This is a documentary made for TV, and it’s got a simple concept (as is often the case with Varda’s movies) — she interviews a bunch of widows who all live on the same little island.
They talk about their (dead) husbands and their lives and stuff. It’s pretty interesting.
And as usual with Varda, she doesn’t do “verité” but lets people present themselves as they prefer.
This is a really strong documentary — and it’s really touching. (Have plenty of mouchoirs ready.) But it’s also funny and endearing.
Quelques veuves de Noirmoutier. Agnès Varda. 2006. ⚅
And… I think this might be the last Varda movie in this box set? (I may be wrong and there might be a couple more shorts after this…) But in an case, let’s have a look at the box.
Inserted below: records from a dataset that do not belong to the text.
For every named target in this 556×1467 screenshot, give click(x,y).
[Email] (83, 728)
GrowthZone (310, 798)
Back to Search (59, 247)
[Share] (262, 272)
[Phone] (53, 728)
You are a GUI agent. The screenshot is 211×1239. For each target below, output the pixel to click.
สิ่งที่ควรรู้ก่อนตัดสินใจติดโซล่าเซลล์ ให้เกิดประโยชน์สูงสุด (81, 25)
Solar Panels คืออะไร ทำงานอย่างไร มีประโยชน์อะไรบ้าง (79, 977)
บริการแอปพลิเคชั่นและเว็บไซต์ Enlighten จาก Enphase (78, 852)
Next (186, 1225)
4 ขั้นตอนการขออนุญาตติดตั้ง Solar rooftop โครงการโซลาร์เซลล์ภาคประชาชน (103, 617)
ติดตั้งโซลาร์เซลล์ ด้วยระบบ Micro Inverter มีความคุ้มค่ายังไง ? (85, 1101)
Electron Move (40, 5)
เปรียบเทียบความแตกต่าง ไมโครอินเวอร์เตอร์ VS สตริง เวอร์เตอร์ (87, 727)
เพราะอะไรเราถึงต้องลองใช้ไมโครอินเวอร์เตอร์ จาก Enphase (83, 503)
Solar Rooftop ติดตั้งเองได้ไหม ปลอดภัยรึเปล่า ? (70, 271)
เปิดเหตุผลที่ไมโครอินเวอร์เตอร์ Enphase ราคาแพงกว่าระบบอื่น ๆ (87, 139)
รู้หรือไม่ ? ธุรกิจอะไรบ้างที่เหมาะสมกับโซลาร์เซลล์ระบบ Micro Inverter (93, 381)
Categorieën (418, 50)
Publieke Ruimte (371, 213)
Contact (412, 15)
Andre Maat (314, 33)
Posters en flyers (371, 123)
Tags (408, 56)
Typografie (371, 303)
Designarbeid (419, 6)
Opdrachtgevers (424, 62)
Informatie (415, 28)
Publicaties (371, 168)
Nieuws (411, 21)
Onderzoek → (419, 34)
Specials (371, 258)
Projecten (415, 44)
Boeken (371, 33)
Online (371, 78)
It’s got two covers, one with young Varda and one with old Varda.
The format is unusual as DVD box sets go — it’s an awkward size: Not so large that it becomes A Thing, but large enough that it’s not a cute little thing, either. If that makes any kind of sense.
The blu rays are housed in a cardboard book, and lists the major movies on each disc.
And there’s an accompanying book with essays and stuff.
There’s even stuff on the inside of the box!
So — it’s a kind of neat box, and… it’s exhausting! I mean… I love Varda’s movies, so I’m the kind of person that has to, by gum, watch everything on every disc. And there’s so much stuff! It’s wonderful!
What I’m saying is: I wish every director could have as fabulous box as this, but I probably didn’t watch it in the optimal way: When I start watching something like this, I feel a compulsion to be done with it before I start on the next thing? It makes no sense: I could sensibly watch one of these discs per year or whatever, but instead I ploughed through and watched it all, and for each hour of her “main movies”, there were (at least) two hours of shorts, documentaries and commentaries.
And I guess the reason that it’s possible to make a box set like this is because Varda had her own production company for most of her life (Ciné Tamaris), so she owned the rights to her own movies. And she was also interested in revisiting her movies, so when a new DVD edition was released, she sometimes made a documentary about that movie; seeing what had happened in the intervening years. And it’s fascinating stuff, much of it.
Compare with Criterion’s Bergman box — which is (physically) twice the size, but is not complete, and does not exhaustively include every TV appearance and discussion etc…
Er… did I have a point here? Uhm. Probably not. I have to make dinner now.